DATA Start Marker
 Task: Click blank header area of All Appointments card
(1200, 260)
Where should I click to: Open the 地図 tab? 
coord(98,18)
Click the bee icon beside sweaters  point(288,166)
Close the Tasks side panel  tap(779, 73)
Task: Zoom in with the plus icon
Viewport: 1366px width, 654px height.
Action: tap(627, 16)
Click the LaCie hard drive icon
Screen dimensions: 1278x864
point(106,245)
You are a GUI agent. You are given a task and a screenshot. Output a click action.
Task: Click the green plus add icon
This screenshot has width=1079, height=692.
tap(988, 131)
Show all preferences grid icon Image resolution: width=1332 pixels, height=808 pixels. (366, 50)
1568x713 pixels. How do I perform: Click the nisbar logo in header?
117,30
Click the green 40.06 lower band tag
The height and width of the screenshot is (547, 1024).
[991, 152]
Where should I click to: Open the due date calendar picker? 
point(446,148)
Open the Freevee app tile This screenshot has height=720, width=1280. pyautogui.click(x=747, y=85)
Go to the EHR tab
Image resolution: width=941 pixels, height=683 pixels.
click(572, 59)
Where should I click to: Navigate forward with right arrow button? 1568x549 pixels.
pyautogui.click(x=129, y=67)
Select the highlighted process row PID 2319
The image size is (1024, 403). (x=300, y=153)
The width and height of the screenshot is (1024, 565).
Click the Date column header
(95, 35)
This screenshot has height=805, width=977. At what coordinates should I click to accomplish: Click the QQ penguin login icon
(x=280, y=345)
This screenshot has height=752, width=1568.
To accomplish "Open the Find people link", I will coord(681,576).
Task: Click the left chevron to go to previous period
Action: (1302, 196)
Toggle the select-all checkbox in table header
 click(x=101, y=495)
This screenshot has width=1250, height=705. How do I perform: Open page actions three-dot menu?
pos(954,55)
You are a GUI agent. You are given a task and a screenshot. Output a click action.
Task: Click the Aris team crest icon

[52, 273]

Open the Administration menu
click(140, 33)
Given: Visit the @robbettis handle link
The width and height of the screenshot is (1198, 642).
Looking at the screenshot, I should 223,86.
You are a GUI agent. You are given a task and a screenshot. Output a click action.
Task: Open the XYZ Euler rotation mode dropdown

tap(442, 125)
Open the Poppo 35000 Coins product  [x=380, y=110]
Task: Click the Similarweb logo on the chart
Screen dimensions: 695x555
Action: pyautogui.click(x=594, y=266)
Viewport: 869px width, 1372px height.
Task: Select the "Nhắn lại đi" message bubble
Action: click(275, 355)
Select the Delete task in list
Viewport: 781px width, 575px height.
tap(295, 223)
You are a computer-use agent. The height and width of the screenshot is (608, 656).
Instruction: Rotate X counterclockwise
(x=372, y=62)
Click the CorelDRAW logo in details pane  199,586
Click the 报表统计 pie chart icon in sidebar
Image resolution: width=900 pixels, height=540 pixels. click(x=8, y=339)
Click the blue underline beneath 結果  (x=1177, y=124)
DATA End Marker
* [WORK REQUIRED]: Reproduce each record exactly as it appears.

* [RESULT OF THIS TASK]:
 Task: Click blank header area of All Appointments card
(1200, 260)
Where should I click to: Open the 地図 tab? 
coord(98,18)
Click the bee icon beside sweaters  point(288,166)
Close the Tasks side panel  tap(779, 73)
Task: Zoom in with the plus icon
Viewport: 1366px width, 654px height.
Action: tap(627, 16)
Click the LaCie hard drive icon
Screen dimensions: 1278x864
point(106,245)
You are a GUI agent. You are given a task and a screenshot. Output a click action.
Task: Click the green plus add icon
This screenshot has width=1079, height=692.
tap(988, 131)
Show all preferences grid icon Image resolution: width=1332 pixels, height=808 pixels. (366, 50)
1568x713 pixels. How do I perform: Click the nisbar logo in header?
117,30
Click the green 40.06 lower band tag
The height and width of the screenshot is (547, 1024).
[991, 152]
Where should I click to: Open the due date calendar picker? 
point(446,148)
Open the Freevee app tile This screenshot has height=720, width=1280. pyautogui.click(x=747, y=85)
Go to the EHR tab
Image resolution: width=941 pixels, height=683 pixels.
click(572, 59)
Where should I click to: Navigate forward with right arrow button? 1568x549 pixels.
pyautogui.click(x=129, y=67)
Select the highlighted process row PID 2319
The image size is (1024, 403). (x=300, y=153)
The width and height of the screenshot is (1024, 565).
Click the Date column header
(95, 35)
This screenshot has height=805, width=977. At what coordinates should I click to accomplish: Click the QQ penguin login icon
(x=280, y=345)
This screenshot has height=752, width=1568.
To accomplish "Open the Find people link", I will coord(681,576).
Task: Click the left chevron to go to previous period
Action: (1302, 196)
Toggle the select-all checkbox in table header
 click(x=101, y=495)
This screenshot has width=1250, height=705. How do I perform: Open page actions three-dot menu?
pos(954,55)
You are a GUI agent. You are given a task and a screenshot. Output a click action.
Task: Click the Aris team crest icon

[52, 273]

Open the Administration menu
click(140, 33)
Given: Visit the @robbettis handle link
The width and height of the screenshot is (1198, 642).
Looking at the screenshot, I should 223,86.
You are a GUI agent. You are given a task and a screenshot. Output a click action.
Task: Open the XYZ Euler rotation mode dropdown

tap(442, 125)
Open the Poppo 35000 Coins product  [x=380, y=110]
Task: Click the Similarweb logo on the chart
Screen dimensions: 695x555
Action: pyautogui.click(x=594, y=266)
Viewport: 869px width, 1372px height.
Task: Select the "Nhắn lại đi" message bubble
Action: click(275, 355)
Select the Delete task in list
Viewport: 781px width, 575px height.
tap(295, 223)
You are a computer-use agent. The height and width of the screenshot is (608, 656).
Instruction: Rotate X counterclockwise
(x=372, y=62)
Click the CorelDRAW logo in details pane  199,586
Click the 报表统计 pie chart icon in sidebar
Image resolution: width=900 pixels, height=540 pixels. click(x=8, y=339)
Click the blue underline beneath 結果  (x=1177, y=124)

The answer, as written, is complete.